DECRETO TV E INTERNET

Il vicedirettore di viale Mazzini chiede "una lotta seria all'evasione del canone", in mancanza della quale la Rai è impossibilitata "a svolgere il servizio pubblico"

di Margherita Amore
Giudizio sostanzialmente positivo della Rai sul decreto Romani in materia di tv e web. Il vicedirettore generale di viale Mazzini, Giancarlo Leone, parlando al termine dell’audizione alla Commissione Trasporti della Camera, ha spiegato che “la Rai ha espresso apprezzamento per le linee generali del decreto” ma chiede una regolamentazione sulla sistemazione dei canali digitali, che attualmente non sono programmabili autonomamente dagli utenti.
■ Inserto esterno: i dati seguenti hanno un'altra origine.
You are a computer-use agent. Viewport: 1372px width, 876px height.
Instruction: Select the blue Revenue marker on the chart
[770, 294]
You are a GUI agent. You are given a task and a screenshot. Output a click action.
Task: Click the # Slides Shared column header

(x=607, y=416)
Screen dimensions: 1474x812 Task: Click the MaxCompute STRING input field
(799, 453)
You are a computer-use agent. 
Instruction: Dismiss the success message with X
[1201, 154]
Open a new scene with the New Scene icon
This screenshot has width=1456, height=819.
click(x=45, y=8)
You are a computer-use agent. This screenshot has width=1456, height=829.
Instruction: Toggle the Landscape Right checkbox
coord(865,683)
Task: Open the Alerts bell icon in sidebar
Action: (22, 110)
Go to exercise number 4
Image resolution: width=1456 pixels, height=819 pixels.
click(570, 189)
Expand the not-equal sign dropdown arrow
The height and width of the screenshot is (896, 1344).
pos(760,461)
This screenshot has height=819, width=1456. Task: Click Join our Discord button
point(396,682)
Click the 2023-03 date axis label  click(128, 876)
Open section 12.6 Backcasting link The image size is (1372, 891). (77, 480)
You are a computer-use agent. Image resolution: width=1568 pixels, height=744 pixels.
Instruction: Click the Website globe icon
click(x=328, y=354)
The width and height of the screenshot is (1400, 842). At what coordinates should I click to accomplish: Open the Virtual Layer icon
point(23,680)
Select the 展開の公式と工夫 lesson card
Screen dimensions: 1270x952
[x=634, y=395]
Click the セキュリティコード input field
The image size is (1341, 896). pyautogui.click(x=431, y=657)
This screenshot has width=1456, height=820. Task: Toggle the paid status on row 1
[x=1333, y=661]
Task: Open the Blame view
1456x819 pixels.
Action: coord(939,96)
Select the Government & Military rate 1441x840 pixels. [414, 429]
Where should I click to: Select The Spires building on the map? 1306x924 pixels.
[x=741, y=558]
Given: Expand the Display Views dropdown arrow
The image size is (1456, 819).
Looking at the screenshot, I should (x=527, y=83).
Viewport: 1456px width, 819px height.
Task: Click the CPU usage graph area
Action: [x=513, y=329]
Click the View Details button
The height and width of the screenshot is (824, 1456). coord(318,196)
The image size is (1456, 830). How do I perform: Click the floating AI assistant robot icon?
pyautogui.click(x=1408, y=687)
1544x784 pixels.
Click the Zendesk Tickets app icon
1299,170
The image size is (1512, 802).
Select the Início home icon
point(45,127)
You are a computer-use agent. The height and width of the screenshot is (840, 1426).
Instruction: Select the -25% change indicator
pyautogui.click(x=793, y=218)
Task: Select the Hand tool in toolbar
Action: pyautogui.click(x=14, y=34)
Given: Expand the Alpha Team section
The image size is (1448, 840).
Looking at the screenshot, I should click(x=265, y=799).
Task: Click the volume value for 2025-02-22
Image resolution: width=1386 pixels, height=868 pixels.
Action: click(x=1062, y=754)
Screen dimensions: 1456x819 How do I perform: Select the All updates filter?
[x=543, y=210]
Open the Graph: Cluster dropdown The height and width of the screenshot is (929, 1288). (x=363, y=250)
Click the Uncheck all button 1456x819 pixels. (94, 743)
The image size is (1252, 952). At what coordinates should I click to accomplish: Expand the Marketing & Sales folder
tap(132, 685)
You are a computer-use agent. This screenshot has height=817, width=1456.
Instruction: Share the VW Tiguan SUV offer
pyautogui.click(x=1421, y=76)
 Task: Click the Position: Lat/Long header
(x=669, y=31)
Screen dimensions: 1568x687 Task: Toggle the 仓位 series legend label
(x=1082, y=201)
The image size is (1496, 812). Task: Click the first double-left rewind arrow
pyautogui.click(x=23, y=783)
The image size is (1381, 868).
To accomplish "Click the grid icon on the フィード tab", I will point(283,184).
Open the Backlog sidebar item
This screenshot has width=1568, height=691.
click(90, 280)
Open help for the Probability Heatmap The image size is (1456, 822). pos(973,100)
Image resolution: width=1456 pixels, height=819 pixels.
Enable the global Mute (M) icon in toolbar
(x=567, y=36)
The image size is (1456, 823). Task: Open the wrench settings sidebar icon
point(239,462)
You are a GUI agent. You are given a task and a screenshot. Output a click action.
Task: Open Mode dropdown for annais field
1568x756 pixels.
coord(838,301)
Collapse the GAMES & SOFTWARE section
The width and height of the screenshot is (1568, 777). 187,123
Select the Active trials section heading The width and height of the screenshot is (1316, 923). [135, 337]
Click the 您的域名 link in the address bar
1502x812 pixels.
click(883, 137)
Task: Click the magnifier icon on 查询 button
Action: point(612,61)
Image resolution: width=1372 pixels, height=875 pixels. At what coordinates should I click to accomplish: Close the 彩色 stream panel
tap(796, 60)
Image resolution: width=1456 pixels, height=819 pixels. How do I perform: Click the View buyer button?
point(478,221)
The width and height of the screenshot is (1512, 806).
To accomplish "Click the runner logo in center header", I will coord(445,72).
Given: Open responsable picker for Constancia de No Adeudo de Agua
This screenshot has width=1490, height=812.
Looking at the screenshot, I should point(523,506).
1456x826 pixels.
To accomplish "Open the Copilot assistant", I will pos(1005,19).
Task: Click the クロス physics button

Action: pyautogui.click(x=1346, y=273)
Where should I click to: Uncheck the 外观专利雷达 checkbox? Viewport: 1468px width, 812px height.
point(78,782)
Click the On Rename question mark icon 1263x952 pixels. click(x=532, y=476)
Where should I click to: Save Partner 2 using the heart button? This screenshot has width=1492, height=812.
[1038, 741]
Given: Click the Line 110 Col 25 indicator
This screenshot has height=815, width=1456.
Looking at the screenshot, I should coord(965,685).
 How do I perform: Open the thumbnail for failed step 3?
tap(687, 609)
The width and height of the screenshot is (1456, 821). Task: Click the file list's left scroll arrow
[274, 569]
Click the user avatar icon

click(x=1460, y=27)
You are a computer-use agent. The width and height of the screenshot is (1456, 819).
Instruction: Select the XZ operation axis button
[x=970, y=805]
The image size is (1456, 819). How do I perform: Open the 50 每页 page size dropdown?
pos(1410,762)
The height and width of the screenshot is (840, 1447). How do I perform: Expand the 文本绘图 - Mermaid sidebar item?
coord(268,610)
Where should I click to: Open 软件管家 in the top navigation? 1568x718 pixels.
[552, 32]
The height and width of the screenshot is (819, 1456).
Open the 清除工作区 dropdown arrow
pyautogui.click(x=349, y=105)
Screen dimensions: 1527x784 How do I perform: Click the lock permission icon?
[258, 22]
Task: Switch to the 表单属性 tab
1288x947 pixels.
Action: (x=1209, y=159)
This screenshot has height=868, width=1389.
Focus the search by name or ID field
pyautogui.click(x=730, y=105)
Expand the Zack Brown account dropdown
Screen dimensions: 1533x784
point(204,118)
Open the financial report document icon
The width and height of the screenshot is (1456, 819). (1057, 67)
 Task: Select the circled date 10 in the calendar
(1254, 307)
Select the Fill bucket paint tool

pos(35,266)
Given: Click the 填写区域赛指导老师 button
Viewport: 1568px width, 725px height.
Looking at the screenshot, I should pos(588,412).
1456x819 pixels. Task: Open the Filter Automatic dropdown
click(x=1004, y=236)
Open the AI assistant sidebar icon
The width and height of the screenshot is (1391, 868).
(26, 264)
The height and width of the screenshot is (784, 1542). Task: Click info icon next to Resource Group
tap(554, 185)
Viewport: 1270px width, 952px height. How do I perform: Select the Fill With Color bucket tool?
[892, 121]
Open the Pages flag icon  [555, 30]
Nel corso dell'audizione Leone ha poi ricordato "che la Rai non è' in grado di applicare correttamente e compiutamente quanto previsto dal contratto di servizio per quanto attiene il servizio pubblico a causa della mancata ciopertura degli obblighi del canone ed a causa dell'alto tasso di evasione". Perché possa adempiere alla sua funzione di servizio pubblica "è necessaria ed urgente una normativa antievasione. Al momento vi e' una mancata capitalizzazione del canone di 300 milioni annui, che attualmente vengono attinti dalle risorse pubblicitarie, notoriamente scarse. Avere al contrario norme antievasione consentirebbero - ha sottolineato ancora Leone - il recupero di circa 500 milioni annui di cui una meta' potrebbero essere destinati agli utenti cittadini sottoforma di una riduzione del canone o di agevolazioni per le fasce deboli, e l'altra meta' alla Rai'.